[HN Gopher] Binary Retrieval-Augmented Reward Mitigates Hallucin...
       ___________________________________________________________________
        
       Binary Retrieval-Augmented Reward Mitigates Hallucinations
        
       Author : MarlonPro
       Score  : 32 points
       Date   : 2025-10-21 16:14 UTC (6 hours ago)
        
 (HTM) web link (arxiv.org)
 (TXT) w3m dump (arxiv.org)
        
       | amflare wrote:
       | > Existing mitigation approaches often degrade performance on
       | open-ended generation and downstream tasks, limiting their
       | practical utility. [...] Unlike continuous reward schemes, our
       | approach assigns a reward of one only when the model's output is
       | entirely factually correct, and zero otherwise.
       | 
       | Someone correct me if I am wrong, as I'm am on the very edge of
       | this space looking in, but does this mean that they are using a
       | "degraded performance with fewer hallucinations" model to fact
       | check the "more powerful yet prone to hallucinations" model?
        
         | svnt wrote:
         | Also on the edge, but it appears they are relying on the
         | search-augmented identification of conflicts in the generated
         | statement, which is an easier task than constructing an answer
         | to the question.

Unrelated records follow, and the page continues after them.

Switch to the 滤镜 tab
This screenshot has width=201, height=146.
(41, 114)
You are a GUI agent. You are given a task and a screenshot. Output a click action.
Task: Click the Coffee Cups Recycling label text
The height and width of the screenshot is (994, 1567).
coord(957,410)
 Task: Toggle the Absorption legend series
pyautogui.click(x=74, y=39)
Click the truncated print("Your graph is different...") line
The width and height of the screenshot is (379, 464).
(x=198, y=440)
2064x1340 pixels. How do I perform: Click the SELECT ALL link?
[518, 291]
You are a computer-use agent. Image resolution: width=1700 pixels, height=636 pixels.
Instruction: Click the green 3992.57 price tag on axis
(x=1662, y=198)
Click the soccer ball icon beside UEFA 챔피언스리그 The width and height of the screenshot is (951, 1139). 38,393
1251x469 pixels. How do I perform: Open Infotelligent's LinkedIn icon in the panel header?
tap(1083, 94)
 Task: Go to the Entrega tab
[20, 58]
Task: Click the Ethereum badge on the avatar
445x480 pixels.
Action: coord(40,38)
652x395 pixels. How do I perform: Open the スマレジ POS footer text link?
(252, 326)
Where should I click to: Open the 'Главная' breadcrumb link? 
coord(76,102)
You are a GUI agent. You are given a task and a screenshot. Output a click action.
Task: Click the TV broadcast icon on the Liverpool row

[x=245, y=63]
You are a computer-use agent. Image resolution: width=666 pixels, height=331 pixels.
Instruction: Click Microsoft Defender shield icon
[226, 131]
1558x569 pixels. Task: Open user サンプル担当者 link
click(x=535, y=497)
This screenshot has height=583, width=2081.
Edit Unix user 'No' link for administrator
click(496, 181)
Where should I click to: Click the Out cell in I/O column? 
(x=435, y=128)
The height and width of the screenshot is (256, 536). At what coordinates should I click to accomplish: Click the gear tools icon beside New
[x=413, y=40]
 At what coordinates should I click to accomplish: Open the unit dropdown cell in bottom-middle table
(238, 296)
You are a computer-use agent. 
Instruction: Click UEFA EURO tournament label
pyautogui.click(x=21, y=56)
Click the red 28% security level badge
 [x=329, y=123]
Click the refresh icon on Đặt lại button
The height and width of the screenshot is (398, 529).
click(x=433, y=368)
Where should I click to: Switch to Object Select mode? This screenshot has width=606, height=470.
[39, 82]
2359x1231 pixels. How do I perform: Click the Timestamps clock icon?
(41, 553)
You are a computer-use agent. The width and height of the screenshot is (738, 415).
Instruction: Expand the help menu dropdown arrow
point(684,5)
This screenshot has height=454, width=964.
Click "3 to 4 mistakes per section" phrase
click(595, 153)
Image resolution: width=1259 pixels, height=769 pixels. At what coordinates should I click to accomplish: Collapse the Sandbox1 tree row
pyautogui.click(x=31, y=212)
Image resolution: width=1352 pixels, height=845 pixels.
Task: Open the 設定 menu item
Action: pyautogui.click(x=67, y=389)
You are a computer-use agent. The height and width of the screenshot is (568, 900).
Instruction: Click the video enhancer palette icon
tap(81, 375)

It also encourages abstention because there
         | are no conflicts in "I don't know" (so "mitigating
         | hallucinations" and "answering more questions correctly" are
         | not necessarily the same thing)
        
         | mNovak wrote:
         | My understanding is no, they are collecting a cache of
         | documents from the training set, then after pre-training prompt
         | about those topics. A separate verifier is given both the
         | relevant source documents and generated response, and tasked
         | with checking for conflicts in factuality.
         | 
         | They describe using Qwen 32B as the verifier, and the model
         | under training is Qwen 8B. So in fact the verifier is beefier
         | than the trainee model, though it's unclear if that has to be
         | the case as you scale up.
        
       ___________________________________________________________________
       (page generated 2025-10-21 23:01 UTC)